例4の場合……(2)に該当するため告知する必要がある。
微妙で判断が難しいケースもあるが、迷うときには保険会社や募集人に一度聞いてみるといい。また風邪やインフルエンザなどで一度診てもらったが完治したという場合には、告知が要らない保険会社もあるのでその点も事前に確認しておこう。
告知義務違反をした場合どうなるのか
もしうその告知をして保険に加入したらどうなるのだろうか。
加入2年以内に保険会社が告知義務違反を知ると、契約が解除される可能性がある。
保険会社が告知義務違反を知るのは保険金・給付金を請求するタイミングである。

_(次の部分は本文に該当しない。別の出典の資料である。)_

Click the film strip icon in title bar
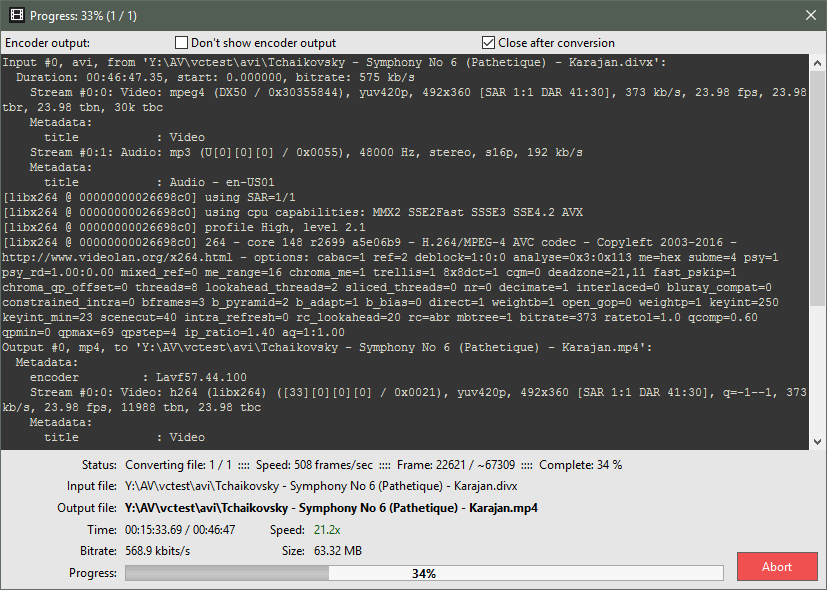The height and width of the screenshot is (590, 827). point(17,15)
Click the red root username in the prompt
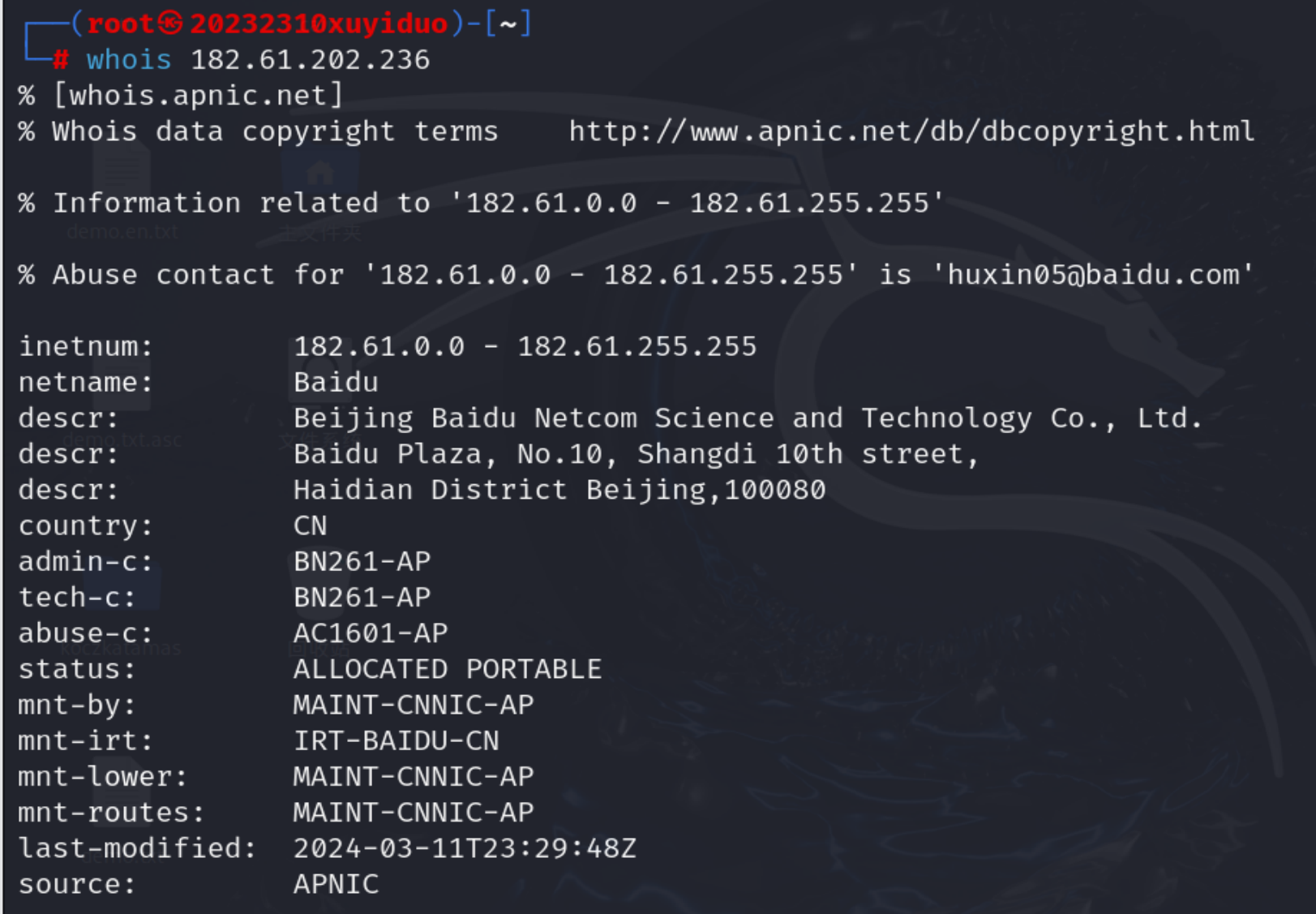Image resolution: width=1316 pixels, height=914 pixels. (x=120, y=24)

請求の際に提出された診断書の初診日が告知した日よりも前であったとき、保険会社は告知義務違反の疑いを持つ。
そして病院や健康保険組合に調査をした上で告知義務違反が判明すると、保険会社は契約を解除することができる。保険契約が解除となると保険金や給付金が支払われないばかりでなく、それまで払った保険料も戻されない。解約返戻金があれば支払われる。

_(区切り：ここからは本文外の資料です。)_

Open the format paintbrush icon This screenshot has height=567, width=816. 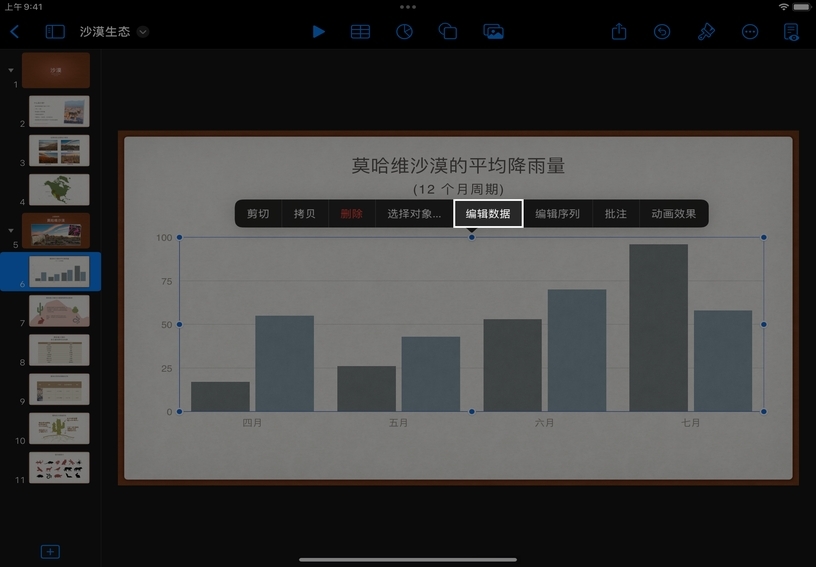pos(706,32)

ただし、告知義務違反をした事由と請求をした事由との因果関係がない場合には給付金が支払われる。たとえば、Aさんは高血圧と診断されて薬を飲んでいたがその事実を告げずに保険に加入した。しばらくたって椎間板ヘルニアと診断され入院し手術を受けた。この場合、告知義務違反が発覚して保険契約は解除となる可能性が非常に高い。しかし、告知していなかった病気である高血圧と、今回診断を受けた椎間板ヘルニアの因果関係が認められないため、入院給付金と手術給付金は支払われる。
次のような例もある。医療保険(1)に加入していたBさんが5年後、同じ保険会社で医療保険(2)にも加入した。医療保険(2)加入の半年前に白内障の診断を受けていたが、それを告知せずに加入した。医療保険(2)に入って半年後、Bさんは白内障の手術を受け、もともと加入していた医療保険(1)のほうだけ手術給付金の請求をした。その結果、保険会社は医療保険(2)の告知義務違反を知ることとなり、それを理由にBさんは医療保険(2)を解除された。医療保険(1)からは白内障の手術給付金が支払われた。
加入から2年たてば契約は大丈夫なのか?
保険契約が2年間有効に継続すれば、保険会社は保険契約を解除することができない。ただし「2年以内に保険金等の支払事由が発生していた場合」には保険契約を解除できる。
たとえば、胃がんの疑いがあるにも関わらず保険に加入し、2年以内に実際に胃がんと診断され入院・手術を受けるとする。このとき、あえて保険会社に給付金等の請求をしないでいると保険は有効に継続となる。
そうして2年の経過を待ってから入院と手術の給付金の請求をしたとすると、一見、保険会社は契約を解除できず、給付金が支給されるように思える。しかし、「胃がんによる入院・手術」という「保険金等の支払事由」が2年以内に発生していることになるので、保険会社は保険契約を解除できるということになるのである。
また、保険金詐欺等の悪質な告知義務違反については、永年にわたって保険契約を解除することができるという旨が、どの保険会社の約款にも記載されている。つまり、故意に告知を偽った場合、保険会社はいつでも契約を解除できるのである。